Karena itu, Merry pun tidak bisa memaksa mereka untuk ikut vaksin. “Kalau alasannya seperti itu, saya tidak bisa memaksa. ‘Mangga nek njenengan (silakan kalau anda) pas libur atau pas ada kesempatan, silakan gabung vaksinasi sama kami. Misalnya njenengan (anda) masih berat dengan pekerjaan, nggih mangga (ya silakan), nanti suatu saat pasti ada kesempatan untuk vaksinasi.’ Jadi saya tidak mau memaksa karena ini urusan dapur mereka,” ungkap Merry mengulang perkataannya kepada kawan-kawannya.

Selain itu, tantangan lain adalah rumor di masyarakat bahwa vaksin itu berbahaya dan bisa mendatangkan penyakit, bahkan kematian. “Pernah suatu waktu saya disalahkan, ‘gara-gara mbak Merry suruh vaksin ini saya jadi sakit.’ Padahal sakitnya tidak ada hubungannya dengan vaksin, jadi saya harus bisa sabar,” ungkap Merry seraya tertawa.

Di tengah segala keterbatasan, Merry tidak pernah lelah untuk mengajak teman-teman disabilitas agar bersedia divaksin.

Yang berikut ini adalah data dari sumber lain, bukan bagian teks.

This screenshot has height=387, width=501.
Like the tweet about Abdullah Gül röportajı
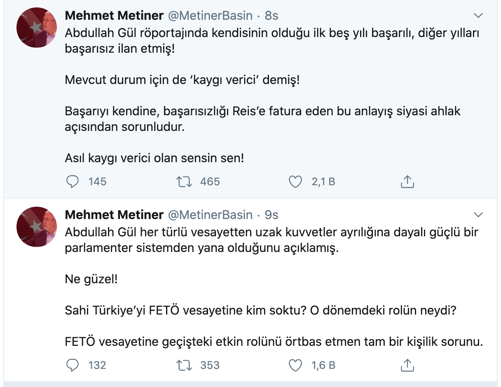pyautogui.click(x=295, y=181)
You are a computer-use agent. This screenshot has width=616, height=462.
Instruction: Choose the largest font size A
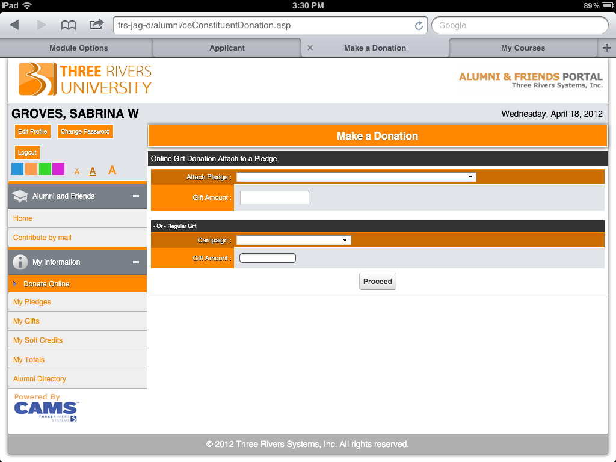(x=112, y=171)
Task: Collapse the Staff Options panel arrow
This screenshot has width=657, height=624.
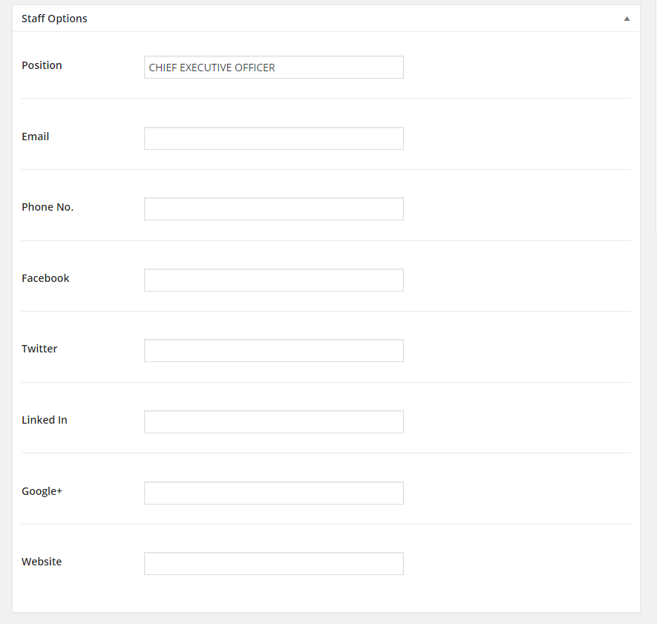Action: tap(627, 19)
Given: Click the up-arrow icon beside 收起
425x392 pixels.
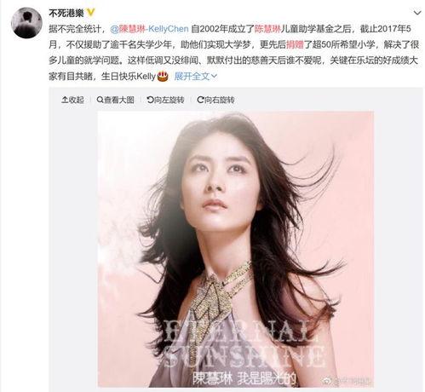Looking at the screenshot, I should [x=65, y=100].
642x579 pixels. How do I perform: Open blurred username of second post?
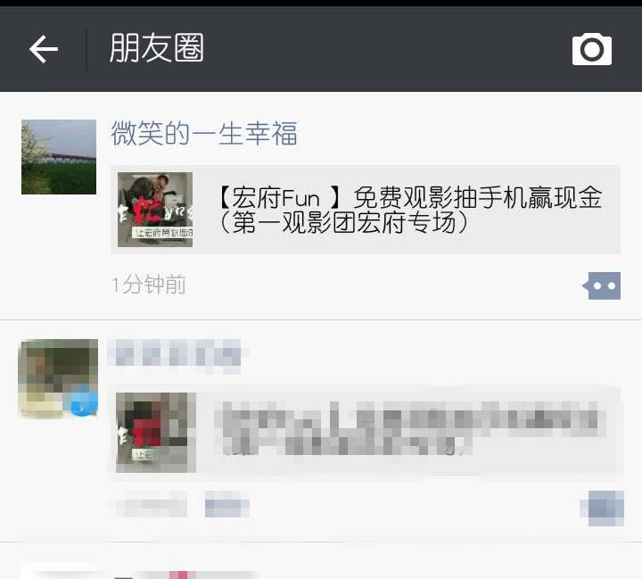[176, 355]
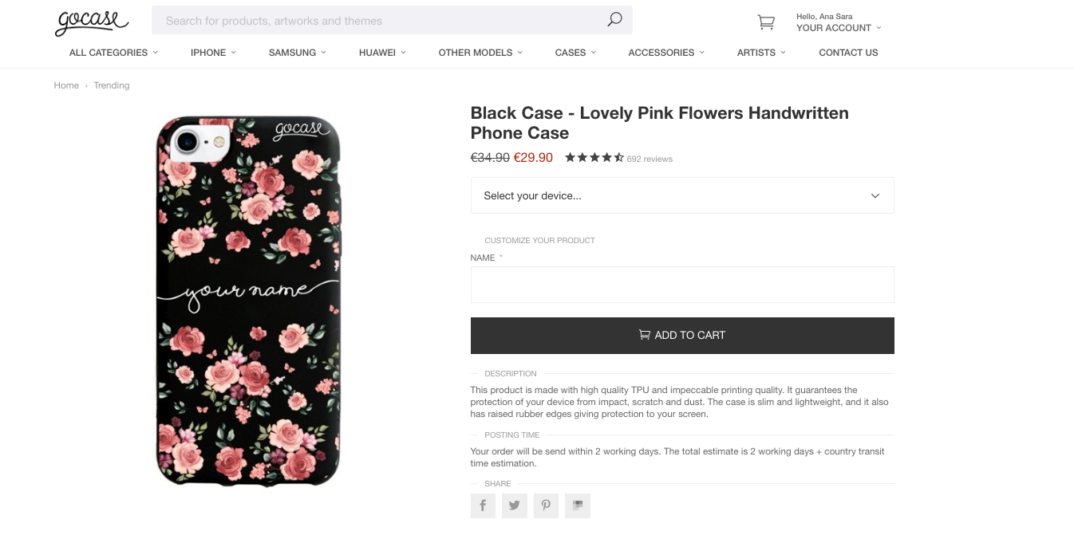Click the star rating icons
The height and width of the screenshot is (539, 1074).
point(594,158)
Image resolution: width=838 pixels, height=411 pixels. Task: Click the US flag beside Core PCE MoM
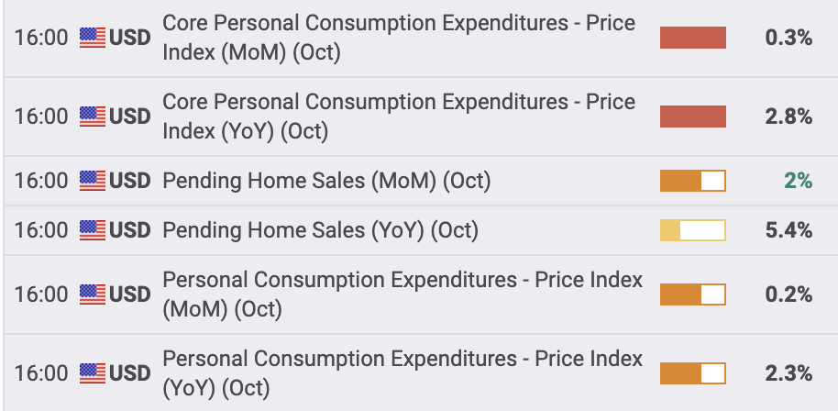[93, 38]
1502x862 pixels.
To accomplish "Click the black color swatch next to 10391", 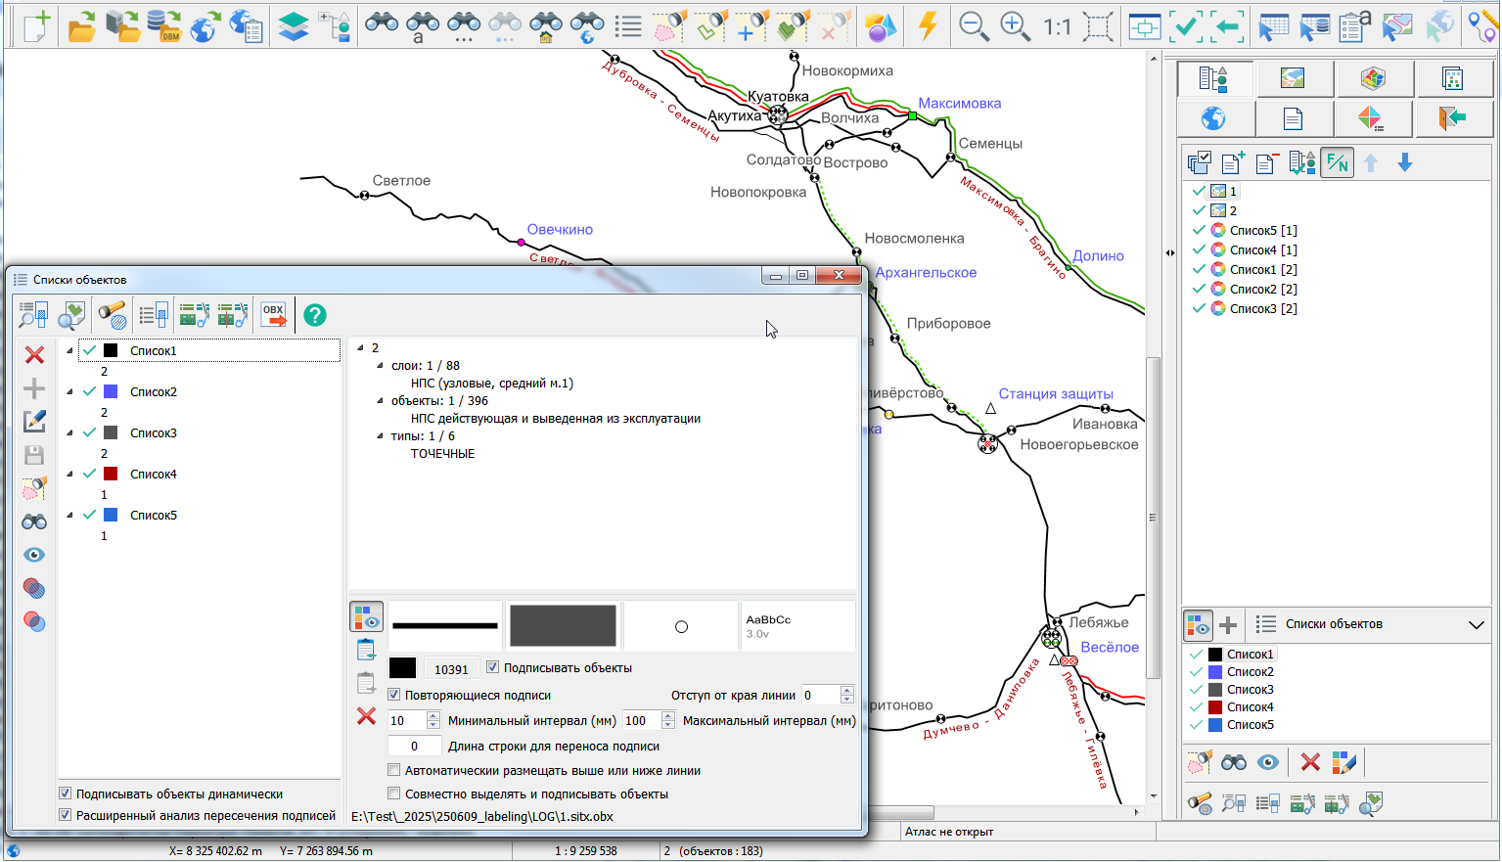I will [402, 668].
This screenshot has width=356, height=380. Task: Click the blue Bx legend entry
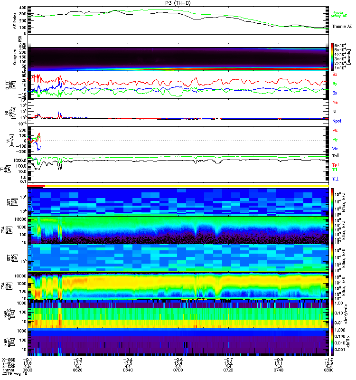(335, 93)
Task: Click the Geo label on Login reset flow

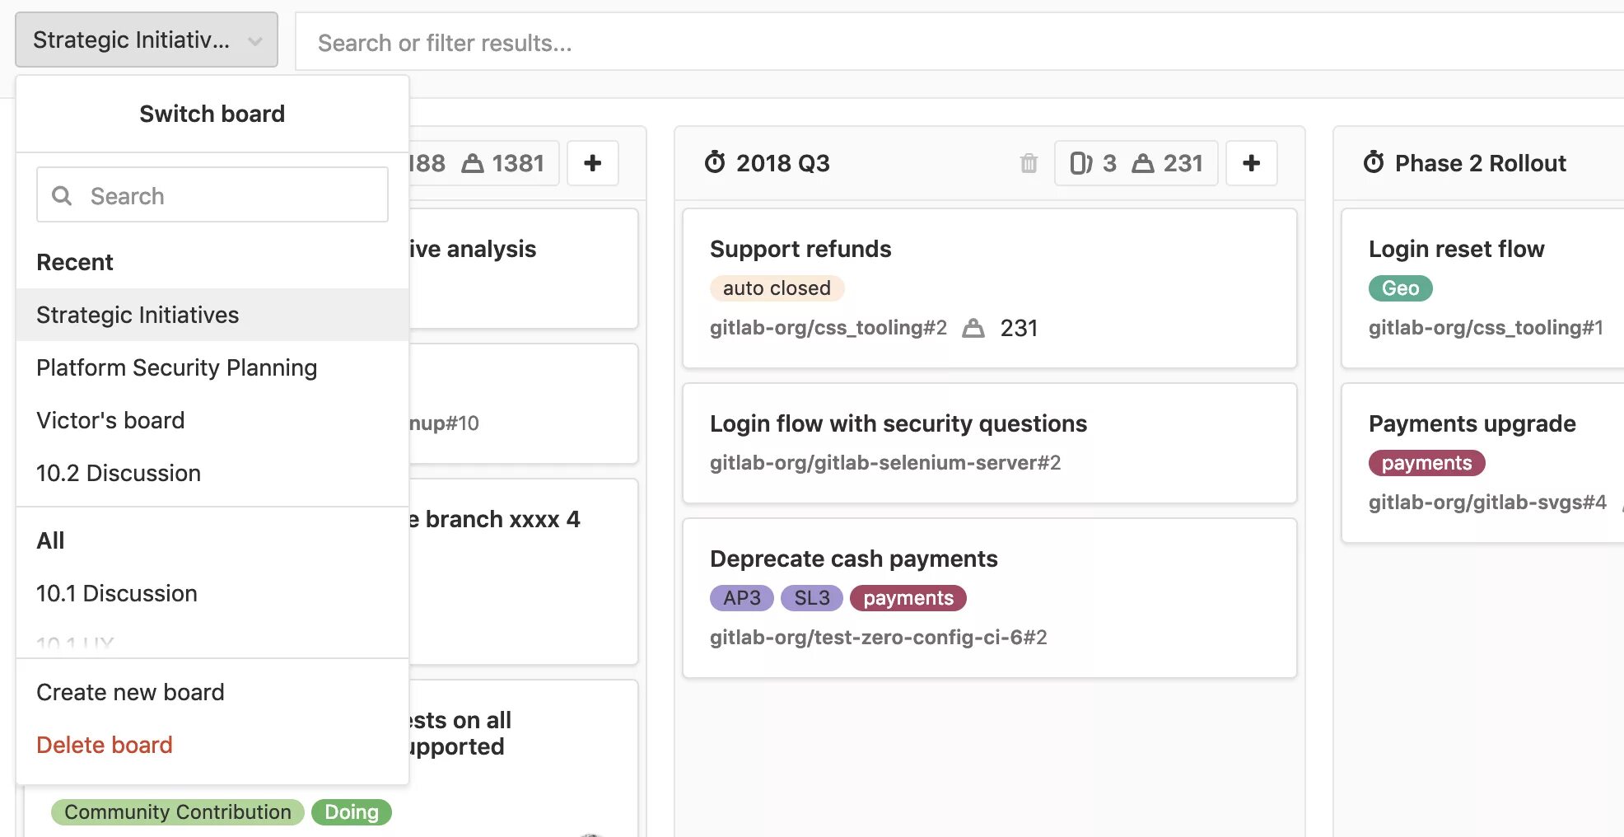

Bermodalkan motor roda dua yang dimodifikasi jadi roda tiga, ia kerap mendatangi dan menemui mereka satu persatu di rumah masing-masing. Dengan berbincang secara langsung, Merry berharap mereka dapat lebih memahami tujuan dan pentingnya vaksinasi.

“Kalau tidak seperti itu, susah soalnya. Pernah satu kali, saya mendatangi teman difabel di rumahnya, dia janji akan datang ke lokasi vaksinasi untuk divaksin. Namun saat hari vaksinasi, ternyata dia tidak datang, jadi saya datangi lagi rumahnya. Sampai di rumahnya, saya sama sekali tidak dibukakan pintu, dia takut divaksin rupanya,” ungkap Merry seraya tertawa.

Meski menghadapi berbagai tantangan, Merry berharap agar teman-teman disabilitasnya bisa mendapatkan vaksinasi COVID-19 dengan baik. Pada dasarnya, vaksin tidak hanya bentuk kepedulian atas kesehatan diri sendiri, tetapi juga bentuk kepedulian atas kesehatan sesama, agar penyeberan COVID-19 dapat dicegah dan dihentikan.

 

Merry Maryam (45), ketua komunitas Sahabat Difabel Kota Pekalongan.